*THE EXERCISE:*
In the forum thread about ATV log haulers, what vehicle does sneno77 plan to use to pull the hauler?

# ATV log hauler?



## sneno77 (Mar 10, 2009)

Does anyone have any experience w/ the ATV log haulers? I've been looking at the Baileys model as well as the Bercomac and just wondered how useful they are. I have access to plenty of ground that isn't too steep and thought it would be a great tool. I was curious if anyone here had any experience w/ these. Would be used mostly for hauling softwoods to the house to work up into firewood. Thanks.


----------



## jeeptj19992001 (Mar 10, 2009)

thank god
i thoght the search function was broken


http://www.arboristsite.com/showthread.php?t=91092&highlight=atv


----------



## sneno77 (Mar 10, 2009)

Ya...thank God you read the question. I was asking about these:
http://www.baileysonline.com/itemdetail.asp?item=900TR&catID=161


----------



## MJR (Mar 10, 2009)

No to rich for my diet. Good luck to you.


----------



## sneno77 (Mar 10, 2009)

Those are my concerns as well. Figured I'd at least ask over here and see if anyone had used one and how big of a machine they used to pull it. Most of the wood would be dry DF or Lodgepole, so compared to hardwoods, it would be relatively lite. 
I'd be using a Kubota RTV to pull it, but still a little concerned about weight. Thanks for the replies.


----------



## blackdiesel (Mar 10, 2009)

wow, for 11k you could buy a REAL log truck with a REAL grapple. and even have a set of brakes.  i would deffently look into a truck before you shell out that kind of money.


----------



## chainsawboy1996 (Mar 10, 2009)

my dad was thinking about gettin one before i aquired my f-150 but ruled it out due to size and weight but im tryin to get him to reconsider it.i think a that hauler is more built for a mid sized truck with short bed and cab.


----------



## bowtechmadman (Mar 10, 2009)

Hope that trailer has brakes! ATV may pull it but good luck stoppin her.


----------



## chumwithrum (Mar 10, 2009)

It doesn't have hydraulics like the trailers your looking at but I've been using the Novajack forestry trailer for the past five years and absolutely love it. I pull around 30+ loads of Jackpine a year, usually 12 or 15 footers. If the trails are muddy or the terrain is hilly I load 9 footers. 

It uses a loading mast to load heavy the logs. I just attach a chain to the trailer, roll the log over the chain, then hook the rope on the mast to the chain and wind it in with a two speed hand winch. It takes very little effort, but it's kinda slow. Takes me probably 20 minutes to do a full load.

*EXTRACTED ENTRIES:*
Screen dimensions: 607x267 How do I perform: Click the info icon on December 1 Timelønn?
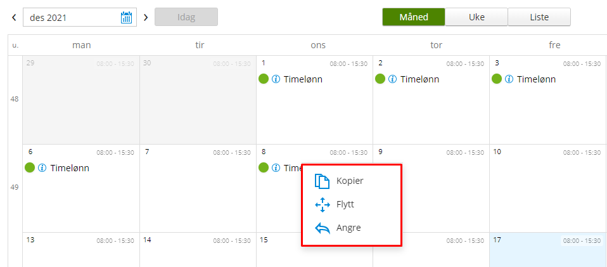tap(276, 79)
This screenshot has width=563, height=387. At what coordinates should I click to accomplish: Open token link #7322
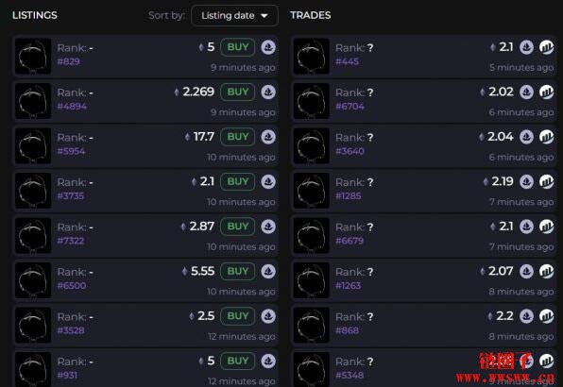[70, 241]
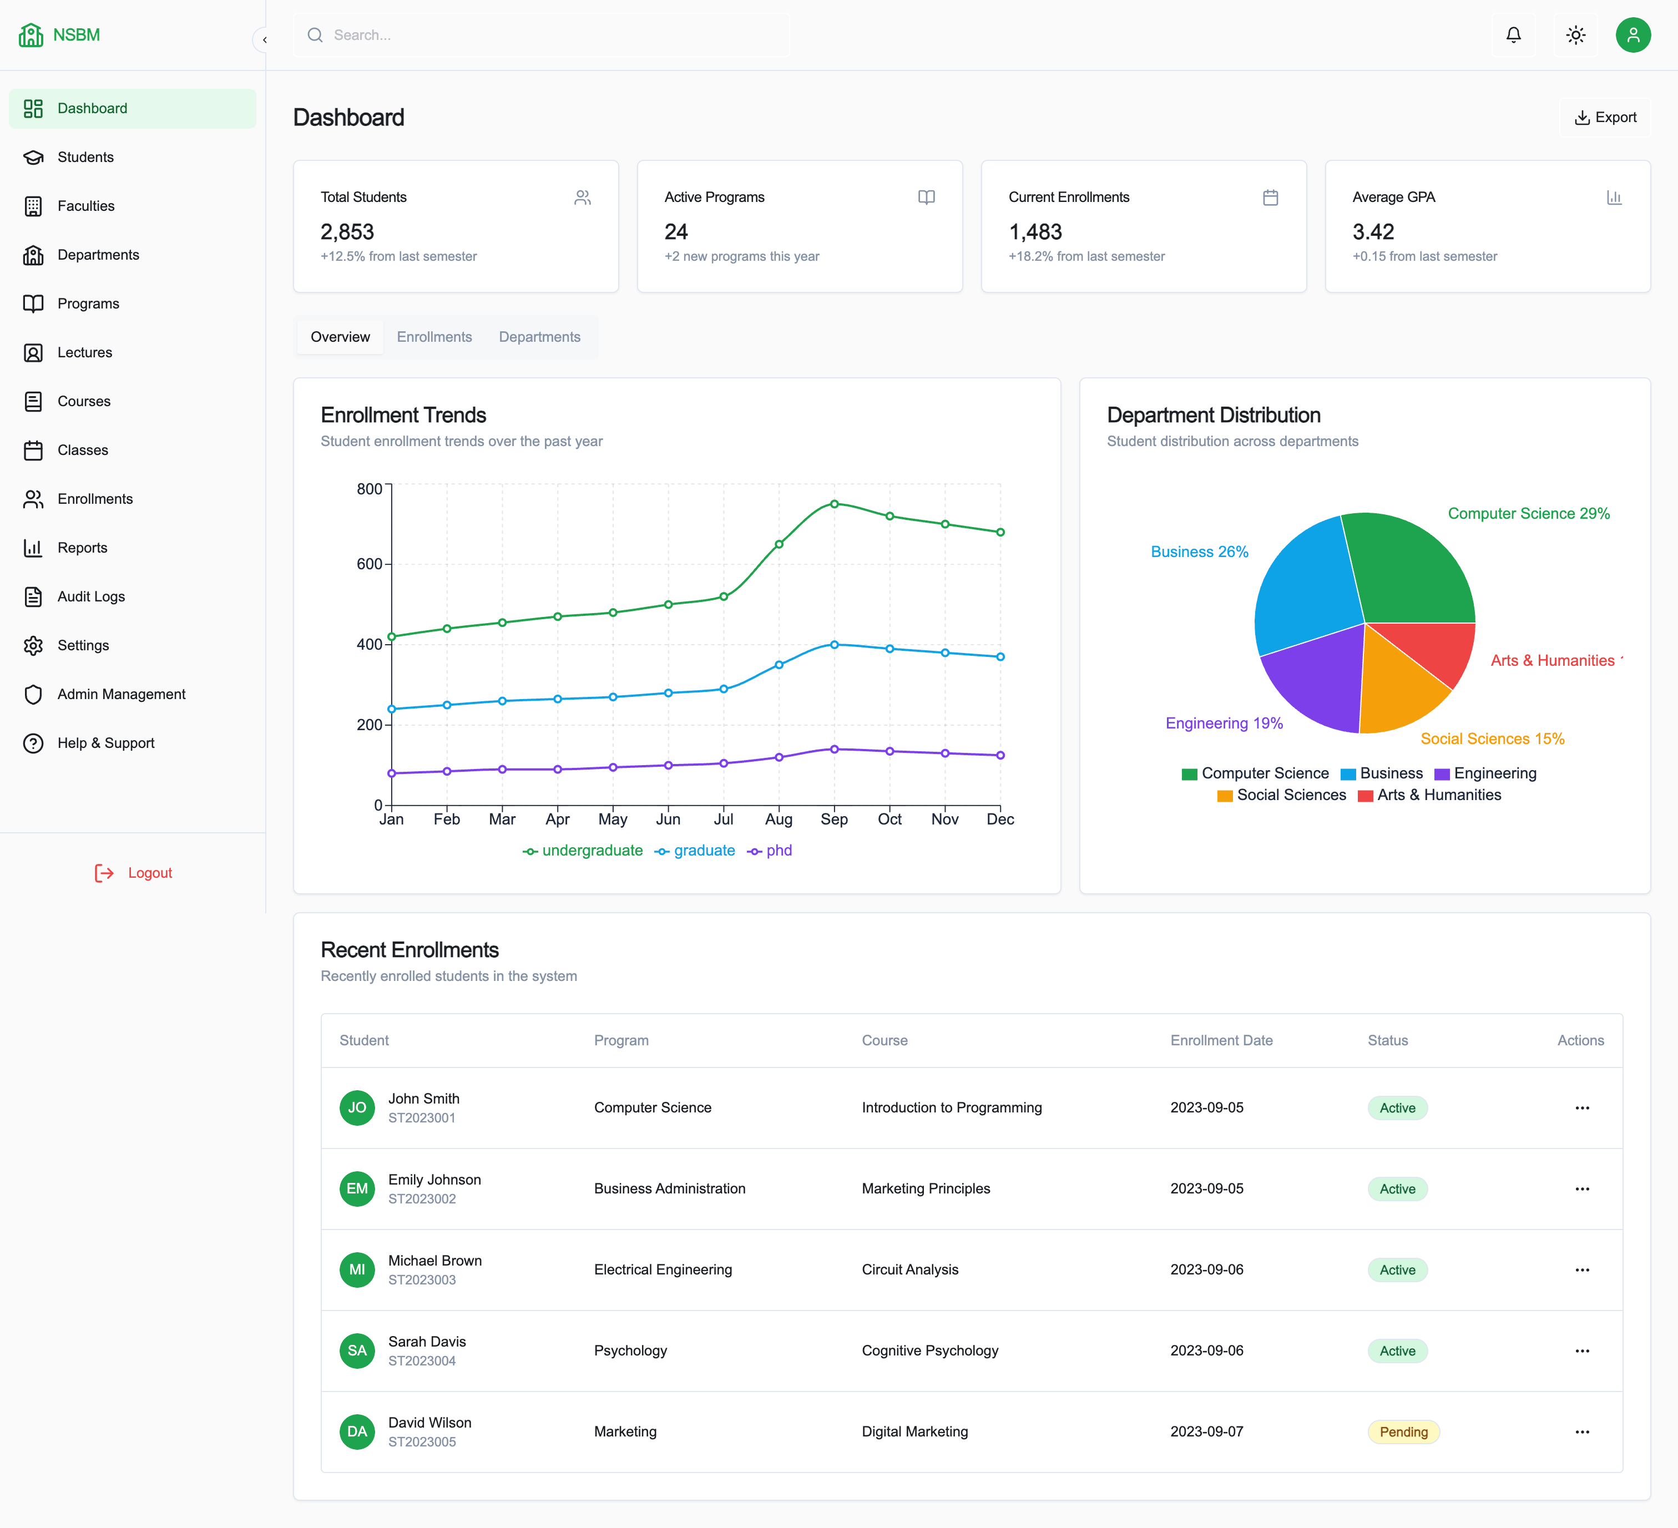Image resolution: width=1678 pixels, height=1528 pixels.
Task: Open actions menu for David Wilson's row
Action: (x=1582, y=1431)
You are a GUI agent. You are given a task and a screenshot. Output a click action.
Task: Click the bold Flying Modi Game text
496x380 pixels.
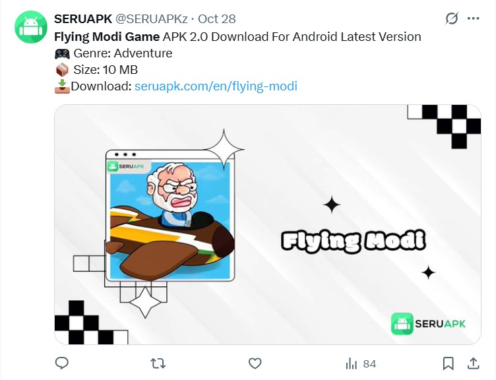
...
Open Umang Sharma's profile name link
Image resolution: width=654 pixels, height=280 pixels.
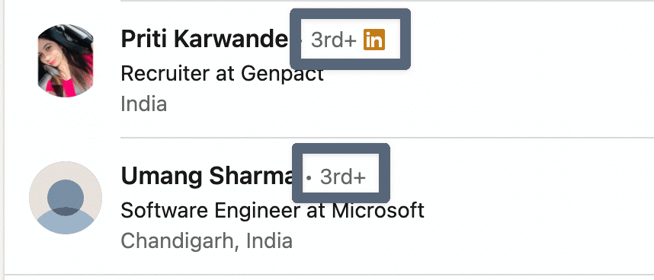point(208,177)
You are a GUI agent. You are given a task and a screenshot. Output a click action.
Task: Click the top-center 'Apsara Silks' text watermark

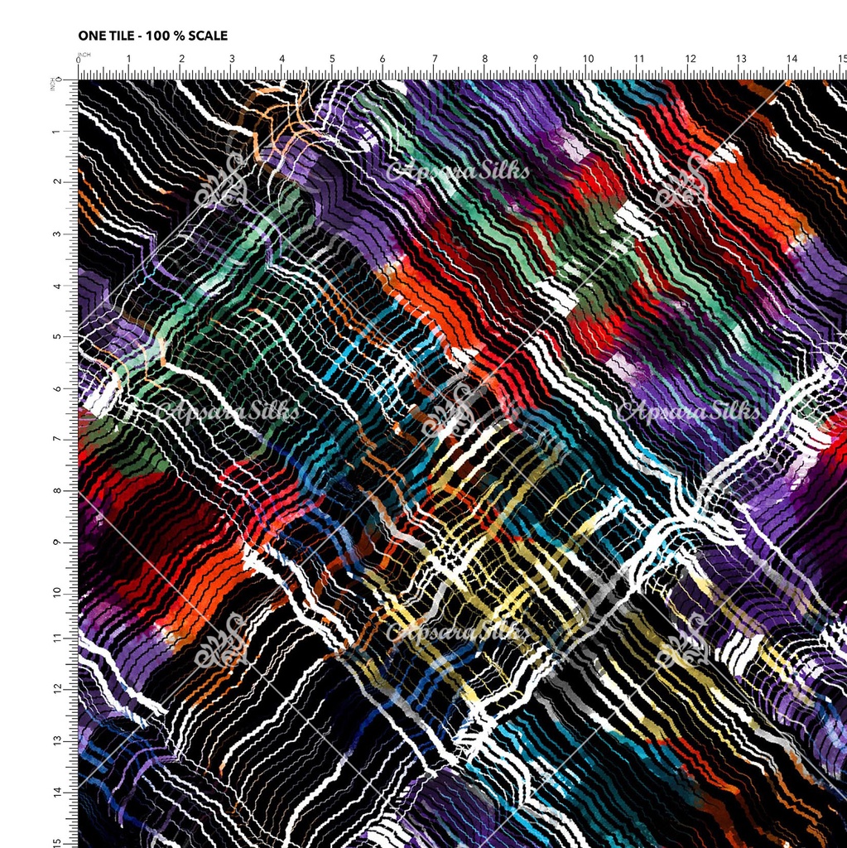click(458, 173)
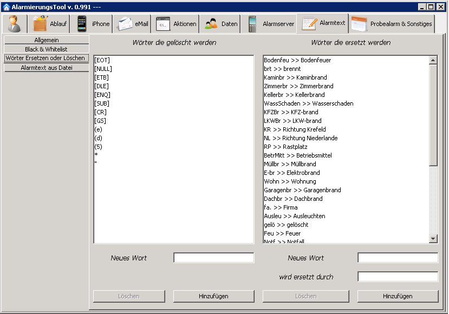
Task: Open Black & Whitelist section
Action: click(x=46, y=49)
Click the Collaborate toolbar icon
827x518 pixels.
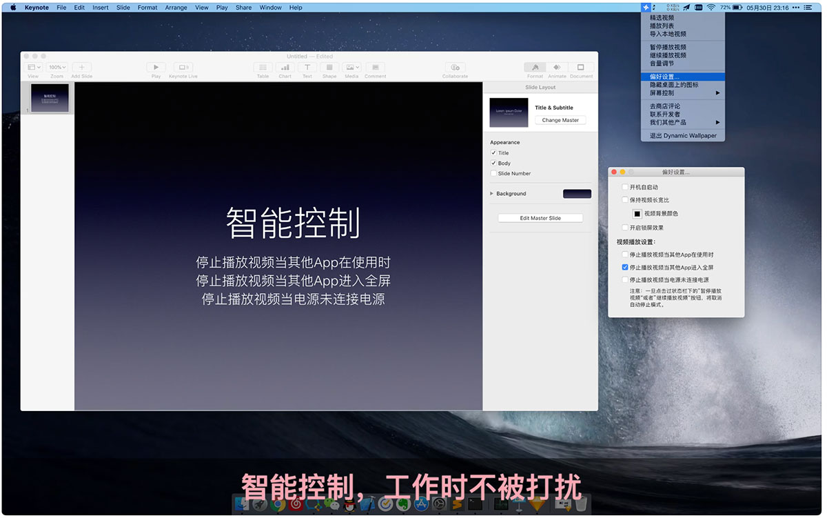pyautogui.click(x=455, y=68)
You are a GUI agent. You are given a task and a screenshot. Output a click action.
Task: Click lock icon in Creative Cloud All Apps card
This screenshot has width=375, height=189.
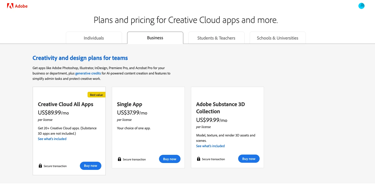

*WRITTEN REPLY:*
A Kubota RTV.